> _Extracted text_
Start
# CoLPI - collective letter-pair images database for BLD. In all languages.



## Roman (Jul 4, 2019)

Inspired by Tom's Letter Pair List, this tool is intended to collect letter-pair images used by different people in all languages.
Huge thanks to *Tom Nelson* for the initial set of words and *Enoch Gray* for exporting this collection (as well as his own!) into CoLPI.

>>> *bestsiteever.ru/colpi* <<<

*Features*:

Quick search for words on certain letter-pair
Multiple languages support
PAO support
Export as table (.csv)
Export as Anki deck (.txt)




Spoiler: TODO



Before exporting to Anki or csv, make sure no words appear twice for different letter-pairs. How?

Deal with offensive words. Maybe in user settings panel he may specify "show offensive words" - an option which is disabled by default.

Deal with PAO type. So far users can specify/edit it but it isn't used anywhere.

Add two-letters-per-sticker option. Most likely I would never do that as it requires a complete DB rebuilding.

Passive learning page. Same as http://bestsiteever.ru/stare but for letter-pairs, so that beginners can "passively" learn words by staring at the screen while doing dishes or pushups.





Spoiler: Same tool for 3cycles?
End
[Screen grounding items]
Start
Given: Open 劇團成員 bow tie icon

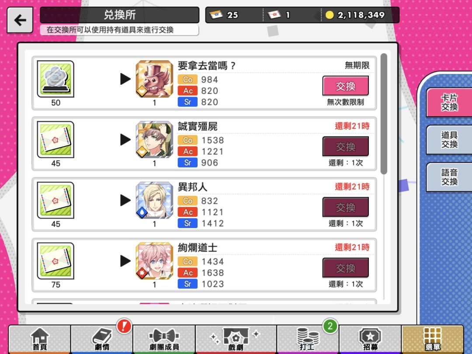Looking at the screenshot, I should click(164, 339).
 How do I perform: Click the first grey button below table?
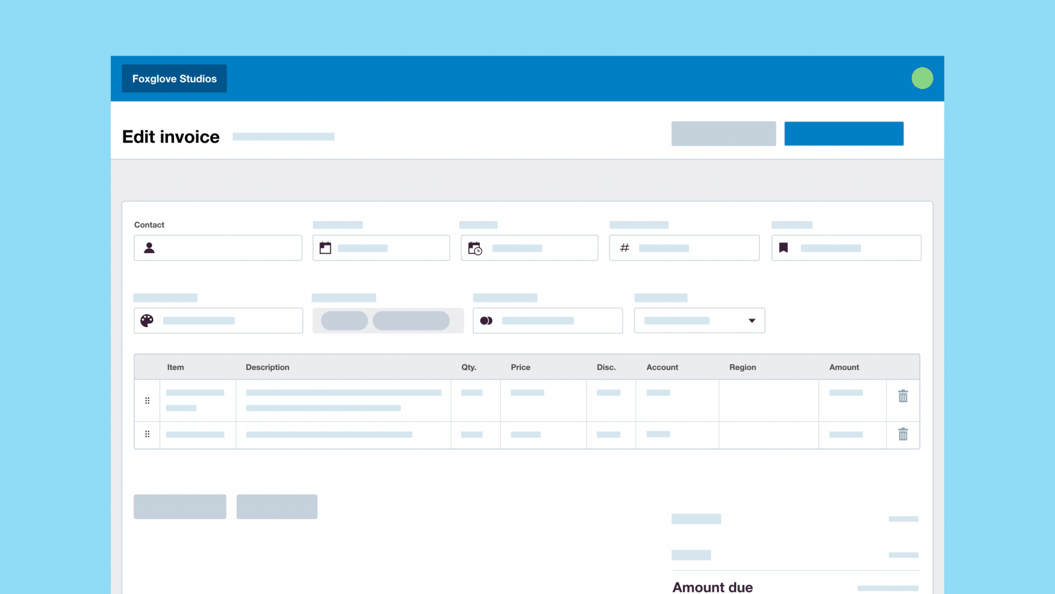click(x=180, y=507)
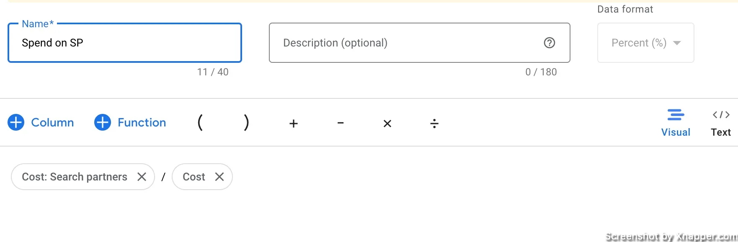Click the help question mark icon
The height and width of the screenshot is (242, 738).
coord(550,43)
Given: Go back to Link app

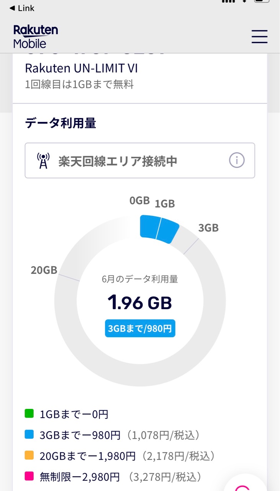Looking at the screenshot, I should 22,8.
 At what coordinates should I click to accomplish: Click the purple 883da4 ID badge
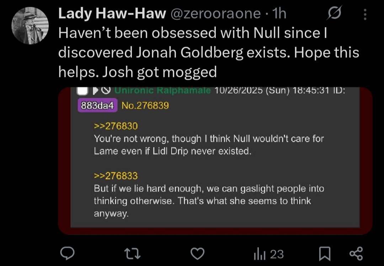(x=97, y=105)
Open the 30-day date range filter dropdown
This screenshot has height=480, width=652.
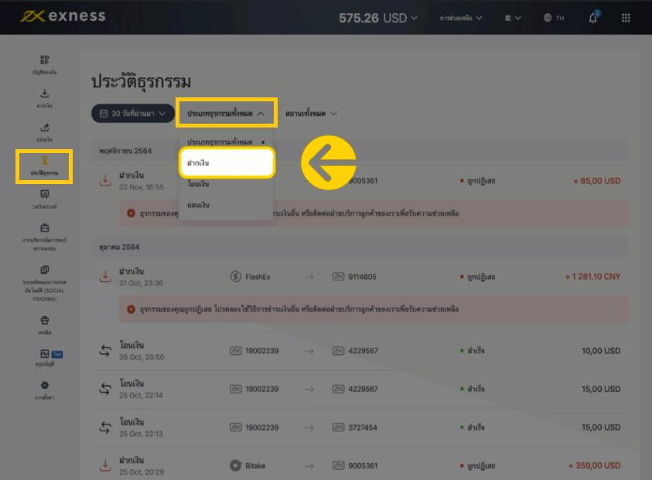tap(133, 113)
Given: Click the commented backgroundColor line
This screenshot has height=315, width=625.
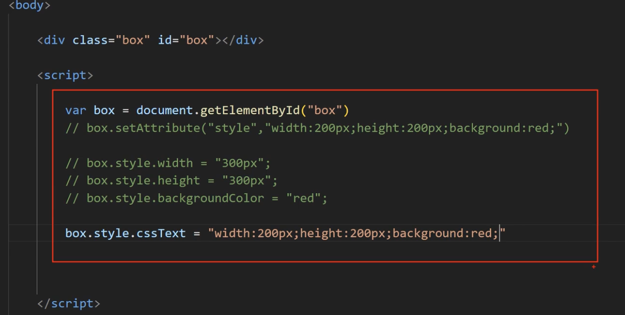Looking at the screenshot, I should pyautogui.click(x=196, y=198).
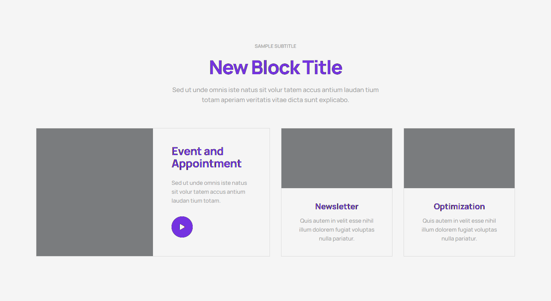Click the white play triangle icon

point(182,227)

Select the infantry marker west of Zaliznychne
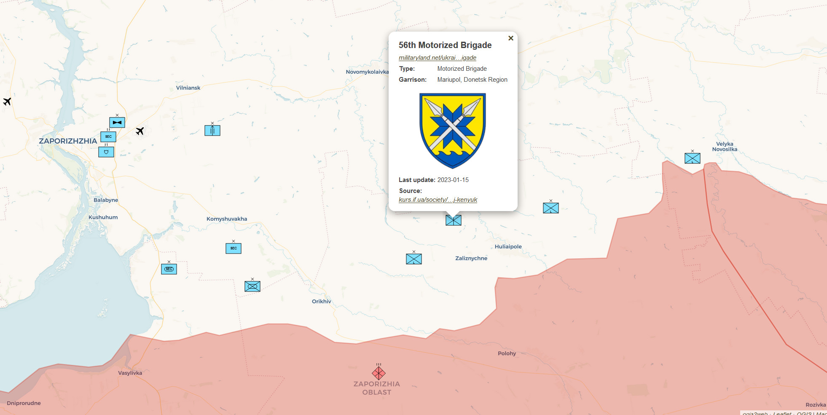coord(414,259)
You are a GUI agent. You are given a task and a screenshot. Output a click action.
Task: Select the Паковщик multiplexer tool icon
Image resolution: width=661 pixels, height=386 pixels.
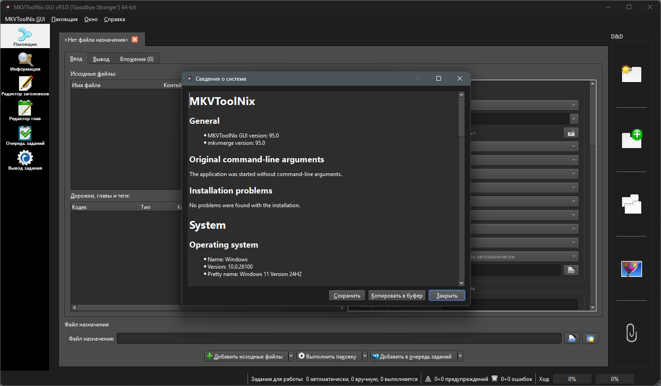(x=25, y=36)
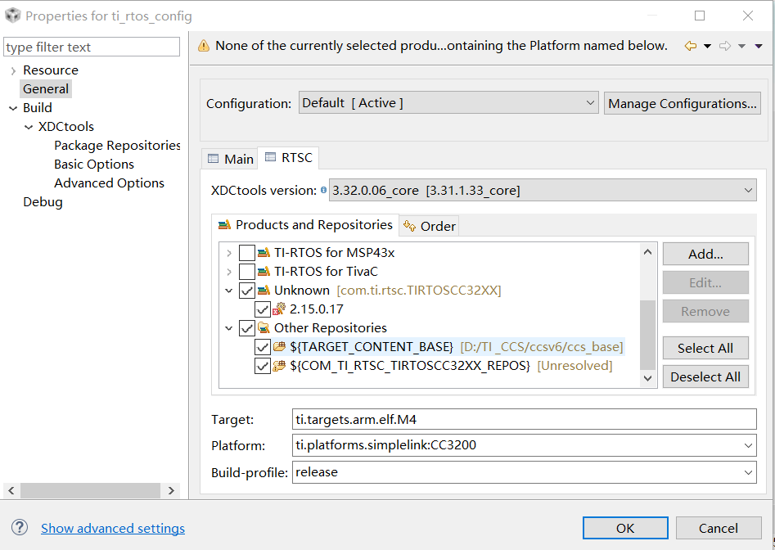
Task: Click the Target input field
Action: pos(524,419)
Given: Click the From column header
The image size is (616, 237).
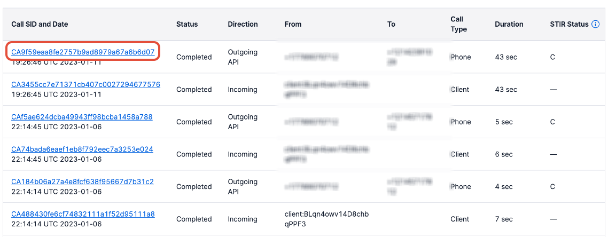Looking at the screenshot, I should (293, 25).
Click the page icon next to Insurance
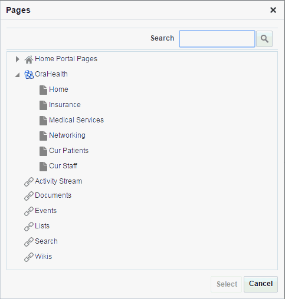The width and height of the screenshot is (285, 299). pos(43,105)
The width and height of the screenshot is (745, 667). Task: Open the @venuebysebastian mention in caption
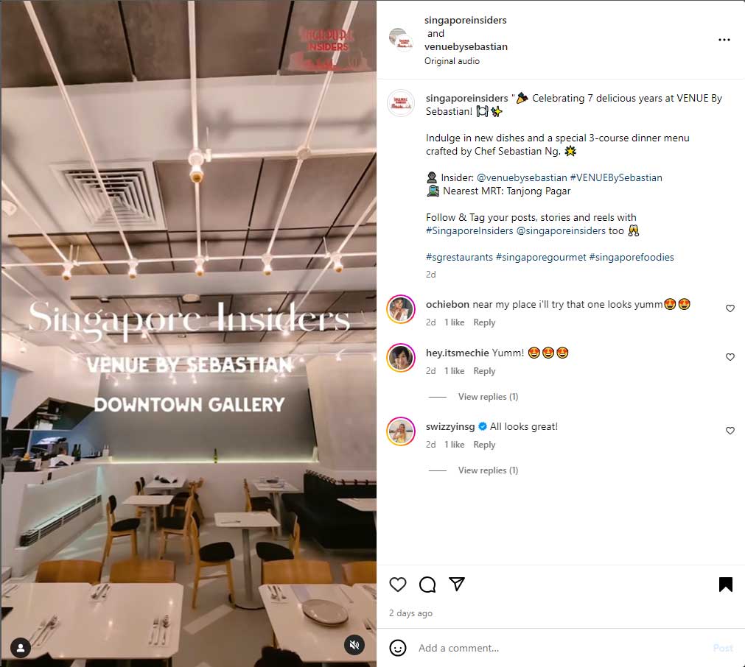point(522,177)

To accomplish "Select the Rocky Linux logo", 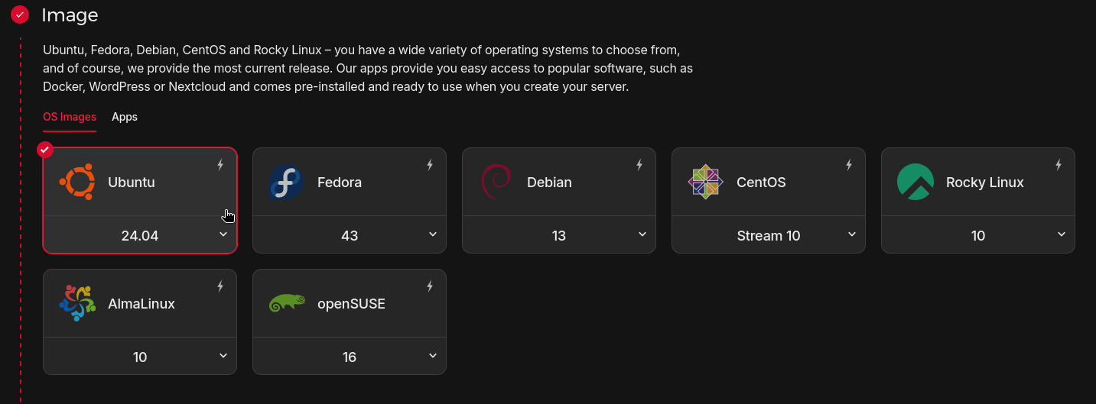I will click(x=916, y=182).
End
> _Aim_
In the CoLPI forum post, who is thanked for exporting the collection into CoLPI?

> _In response_
Enoch Gray